Definition 2 A set {A\subset {\mathbb R}^n} is affine if for any two points {x,y \in A}, the line passing through {x} and{y} lies in {A}. Mathematically,

\displaystyle \theta x + (1-\theta)y \in A,\ \forall \theta \in {\mathbb R}.

Definition 3 A linear combination of points

\displaystyle \sum_{i=1}^n \alpha_i x_i, \quad \sum_{i=1}^n \alpha_i =1

is called an affine combination of the points {x_1,...,x_n}.

Definition 4 An affine hull of a set is the set of all affine combinations of points from the set.

Some examples:

  1. Let {A} be the unit square. Then the affine hull of {A} is the entire {{\mathbb R}^2}.
  2. {A =\{(y,x); y= 3x+2, x\in {\mathbb R}\}}. Then the affine hull of {A} is {A}.

Let {V} be a vector space and {L} be a subspace ({ax + by} belongs to the space). Then for any element {x\in V}, the translation {A=L+x} is called an affine subspace. The dimension of {A} is the dimension of {L}.

Lemma 5 An affine set {A\subset {\mathbb R}^n} is an affine subspace.

Proof: Let {a\in A}. Then consider the set {B=\{y-a; y \in A\}}. We will now prove that {B} is a subspace. {o} belongs to the subspace. Let {x,z \in B}. Then

\displaystyle \alpha x + \beta z =\alpha(x+a) + \beta (z+a) +(1-\alpha -\beta) a -a .

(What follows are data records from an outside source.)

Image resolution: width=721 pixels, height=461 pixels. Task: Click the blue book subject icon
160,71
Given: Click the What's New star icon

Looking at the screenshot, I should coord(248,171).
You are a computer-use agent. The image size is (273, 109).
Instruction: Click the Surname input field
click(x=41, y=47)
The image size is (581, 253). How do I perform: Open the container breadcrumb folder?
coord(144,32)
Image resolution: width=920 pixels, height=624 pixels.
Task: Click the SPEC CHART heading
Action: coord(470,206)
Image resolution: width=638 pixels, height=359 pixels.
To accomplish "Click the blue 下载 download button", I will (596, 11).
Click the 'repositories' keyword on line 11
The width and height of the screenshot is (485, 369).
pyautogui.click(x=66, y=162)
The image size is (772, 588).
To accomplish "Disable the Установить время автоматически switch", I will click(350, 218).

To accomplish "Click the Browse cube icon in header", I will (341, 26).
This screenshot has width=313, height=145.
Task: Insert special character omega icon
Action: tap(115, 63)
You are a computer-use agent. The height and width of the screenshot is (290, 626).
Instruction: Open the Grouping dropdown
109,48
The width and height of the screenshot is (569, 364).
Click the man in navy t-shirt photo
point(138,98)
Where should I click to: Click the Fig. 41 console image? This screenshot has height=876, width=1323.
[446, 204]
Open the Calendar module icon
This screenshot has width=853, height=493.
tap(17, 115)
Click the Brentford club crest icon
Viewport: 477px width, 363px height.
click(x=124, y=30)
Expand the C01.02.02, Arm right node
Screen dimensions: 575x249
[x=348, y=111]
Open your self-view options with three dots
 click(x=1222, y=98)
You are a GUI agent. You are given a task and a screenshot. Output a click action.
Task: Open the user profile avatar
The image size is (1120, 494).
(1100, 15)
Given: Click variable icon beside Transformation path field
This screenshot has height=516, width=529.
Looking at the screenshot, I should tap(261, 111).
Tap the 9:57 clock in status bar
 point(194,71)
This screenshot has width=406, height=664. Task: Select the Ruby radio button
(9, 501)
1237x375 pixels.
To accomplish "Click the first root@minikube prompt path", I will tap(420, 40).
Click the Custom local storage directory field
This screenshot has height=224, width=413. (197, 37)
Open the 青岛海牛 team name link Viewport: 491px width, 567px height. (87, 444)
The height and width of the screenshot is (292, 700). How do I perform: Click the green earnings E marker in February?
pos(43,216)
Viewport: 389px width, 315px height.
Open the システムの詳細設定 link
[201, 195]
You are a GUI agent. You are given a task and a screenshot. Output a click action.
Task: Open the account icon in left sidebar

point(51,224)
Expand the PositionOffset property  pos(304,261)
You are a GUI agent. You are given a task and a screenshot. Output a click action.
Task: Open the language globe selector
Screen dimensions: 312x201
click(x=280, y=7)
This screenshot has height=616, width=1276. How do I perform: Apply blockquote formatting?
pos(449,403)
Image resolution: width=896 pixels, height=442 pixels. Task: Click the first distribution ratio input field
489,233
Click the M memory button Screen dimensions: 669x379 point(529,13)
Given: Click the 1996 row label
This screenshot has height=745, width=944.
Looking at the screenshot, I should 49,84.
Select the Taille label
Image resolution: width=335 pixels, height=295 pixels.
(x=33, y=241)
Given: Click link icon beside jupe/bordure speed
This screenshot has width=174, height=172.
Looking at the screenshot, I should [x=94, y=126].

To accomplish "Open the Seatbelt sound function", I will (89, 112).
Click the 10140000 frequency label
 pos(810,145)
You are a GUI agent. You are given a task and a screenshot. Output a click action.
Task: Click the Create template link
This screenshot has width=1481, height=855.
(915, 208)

Observe that {(x+a) \in A}, {(z+a)\in A} and of course {a\in A}. So their affine combination {\eta= \alpha(x+a) + \beta (z+a) +(1-\alpha -\beta) a} belongs to the set {A}. So {\eta-a} belongs to the set {B}, which implies that {B} is a subspace. Since

\displaystyle A= B+a,

and hence it follows that {A} is an affine subspace. \Box

Example 5 The Hyperplane

\displaystyle \{x: a^tx=b\}

is an affine subspace.

A hyperplane in {{\mathbb R}^n} is of dimension {n-1}. (This is because only {n-1} coordinates can be freely chosen. The remaining coordinate is automatically fixed by the constraint {a^tx=b}.)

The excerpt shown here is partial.